__Data section__:
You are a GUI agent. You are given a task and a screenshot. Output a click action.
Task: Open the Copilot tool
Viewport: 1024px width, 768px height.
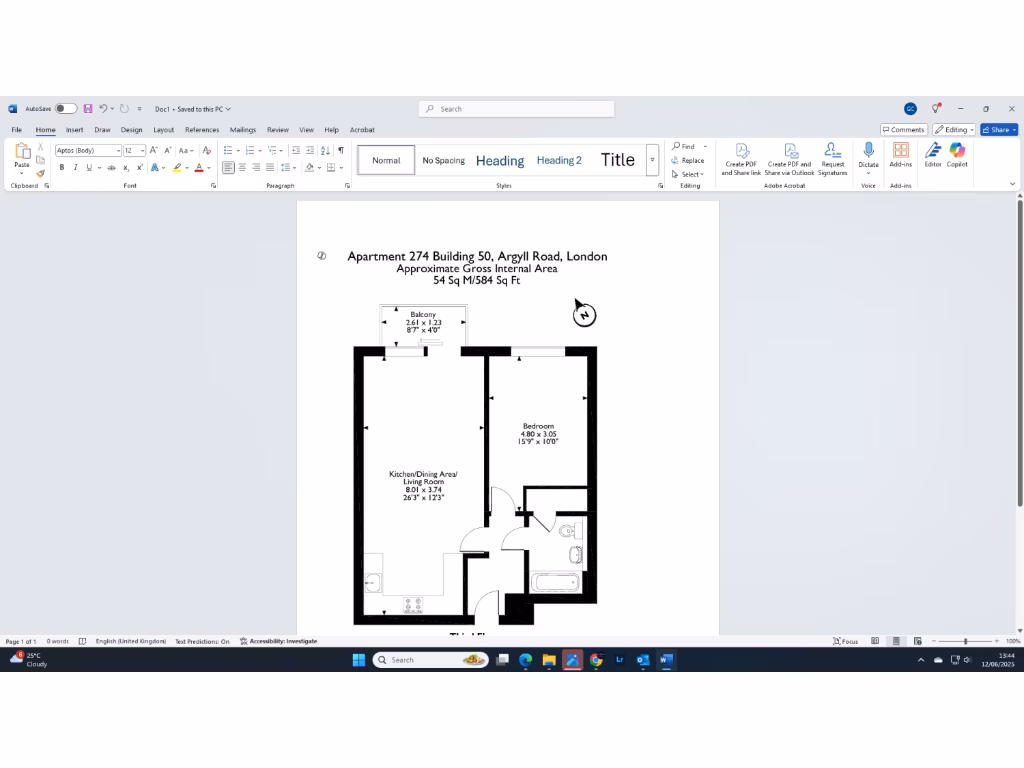[957, 154]
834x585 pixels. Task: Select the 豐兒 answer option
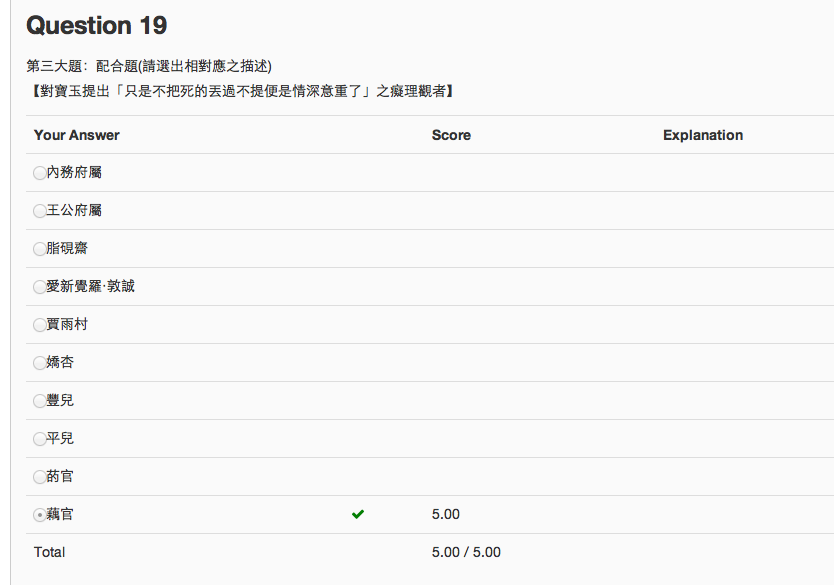[x=40, y=401]
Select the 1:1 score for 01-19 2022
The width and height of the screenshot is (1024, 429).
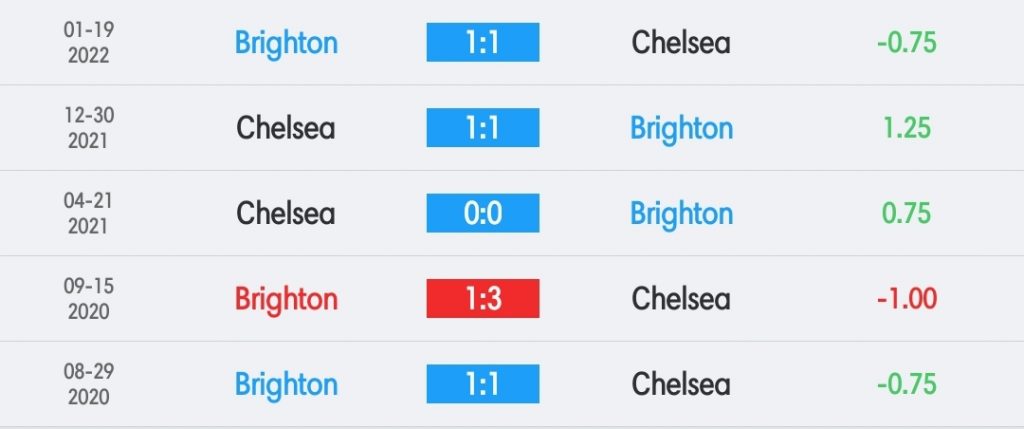coord(483,42)
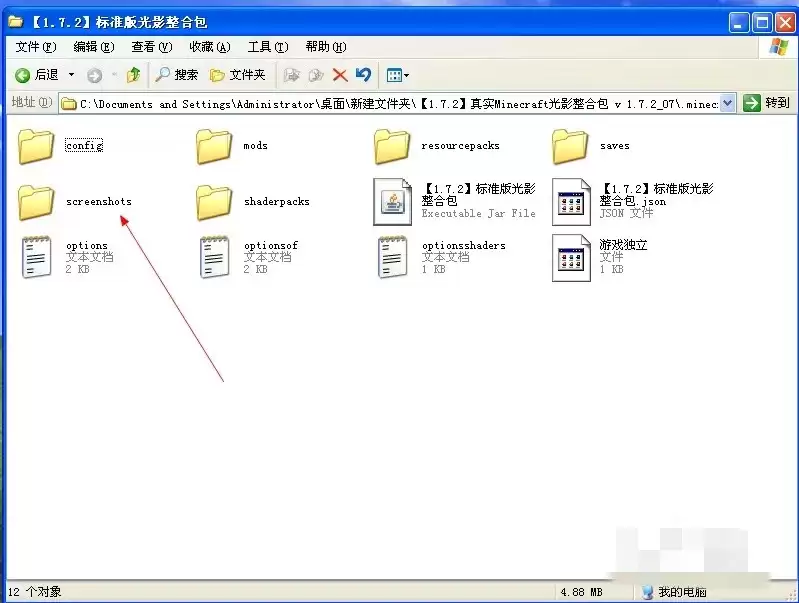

__Task statement__: Repeat exactly and only the lines from the one holding "Task: Open the Copilot tool" through the final line of the entries; no pictures.

__Response to the task__:
Task: Open the Copilot tool
Viewport: 1024px width, 768px height.
[957, 154]
834x585 pixels. Task: Select the 豐兒 answer option
[x=40, y=401]
Select the 1:1 score for 01-19 2022
The width and height of the screenshot is (1024, 429).
coord(483,42)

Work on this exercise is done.